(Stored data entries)
========================================
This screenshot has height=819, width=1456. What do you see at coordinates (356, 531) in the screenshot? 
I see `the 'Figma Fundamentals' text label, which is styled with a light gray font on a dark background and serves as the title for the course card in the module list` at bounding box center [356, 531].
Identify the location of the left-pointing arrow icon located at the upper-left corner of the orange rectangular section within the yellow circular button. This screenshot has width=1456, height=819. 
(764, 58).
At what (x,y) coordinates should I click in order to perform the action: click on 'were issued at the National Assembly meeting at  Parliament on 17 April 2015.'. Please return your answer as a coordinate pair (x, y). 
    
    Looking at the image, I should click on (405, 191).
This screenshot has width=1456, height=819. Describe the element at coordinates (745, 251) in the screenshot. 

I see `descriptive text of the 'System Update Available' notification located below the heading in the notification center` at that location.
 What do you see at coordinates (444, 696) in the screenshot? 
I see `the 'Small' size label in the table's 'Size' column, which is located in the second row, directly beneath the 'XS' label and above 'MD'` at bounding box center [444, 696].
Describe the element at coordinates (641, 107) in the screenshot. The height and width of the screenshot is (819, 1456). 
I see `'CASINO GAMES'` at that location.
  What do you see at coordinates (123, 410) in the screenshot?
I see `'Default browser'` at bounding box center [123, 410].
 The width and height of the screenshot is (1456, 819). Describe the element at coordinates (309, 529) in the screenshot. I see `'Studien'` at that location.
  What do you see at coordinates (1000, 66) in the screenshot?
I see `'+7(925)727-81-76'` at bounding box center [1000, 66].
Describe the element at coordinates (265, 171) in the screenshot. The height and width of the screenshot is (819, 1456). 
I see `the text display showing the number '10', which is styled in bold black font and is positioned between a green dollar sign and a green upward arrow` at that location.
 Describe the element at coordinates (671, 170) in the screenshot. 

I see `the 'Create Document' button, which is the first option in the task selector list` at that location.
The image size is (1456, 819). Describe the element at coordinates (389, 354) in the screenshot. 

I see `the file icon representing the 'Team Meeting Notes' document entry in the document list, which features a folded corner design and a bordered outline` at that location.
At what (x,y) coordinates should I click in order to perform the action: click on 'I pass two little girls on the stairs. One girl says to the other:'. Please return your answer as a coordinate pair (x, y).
========================================
_PROBLEM_: Transcribe each of the entries above word for word, reproducing every line as it appears.

_ANSWER TO THIS EXERCISE_:
This screenshot has height=819, width=1456. What do you see at coordinates (356, 531) in the screenshot? 
I see `the 'Figma Fundamentals' text label, which is styled with a light gray font on a dark background and serves as the title for the course card in the module list` at bounding box center [356, 531].
Identify the location of the left-pointing arrow icon located at the upper-left corner of the orange rectangular section within the yellow circular button. This screenshot has width=1456, height=819. 
(764, 58).
At what (x,y) coordinates should I click in order to perform the action: click on 'were issued at the National Assembly meeting at  Parliament on 17 April 2015.'. Please return your answer as a coordinate pair (x, y). 
    
    Looking at the image, I should click on (405, 191).
This screenshot has width=1456, height=819. Describe the element at coordinates (745, 251) in the screenshot. 

I see `descriptive text of the 'System Update Available' notification located below the heading in the notification center` at that location.
 What do you see at coordinates (444, 696) in the screenshot? 
I see `the 'Small' size label in the table's 'Size' column, which is located in the second row, directly beneath the 'XS' label and above 'MD'` at bounding box center [444, 696].
Describe the element at coordinates (641, 107) in the screenshot. The height and width of the screenshot is (819, 1456). 
I see `'CASINO GAMES'` at that location.
  What do you see at coordinates (123, 410) in the screenshot?
I see `'Default browser'` at bounding box center [123, 410].
 The width and height of the screenshot is (1456, 819). Describe the element at coordinates (309, 529) in the screenshot. I see `'Studien'` at that location.
  What do you see at coordinates (1000, 66) in the screenshot?
I see `'+7(925)727-81-76'` at bounding box center [1000, 66].
Describe the element at coordinates (265, 171) in the screenshot. The height and width of the screenshot is (819, 1456). 
I see `the text display showing the number '10', which is styled in bold black font and is positioned between a green dollar sign and a green upward arrow` at that location.
 Describe the element at coordinates (671, 170) in the screenshot. 

I see `the 'Create Document' button, which is the first option in the task selector list` at that location.
The image size is (1456, 819). Describe the element at coordinates (389, 354) in the screenshot. 

I see `the file icon representing the 'Team Meeting Notes' document entry in the document list, which features a folded corner design and a bordered outline` at that location.
At what (x,y) coordinates should I click in order to perform the action: click on 'I pass two little girls on the stairs. One girl says to the other:'. Please return your answer as a coordinate pair (x, y).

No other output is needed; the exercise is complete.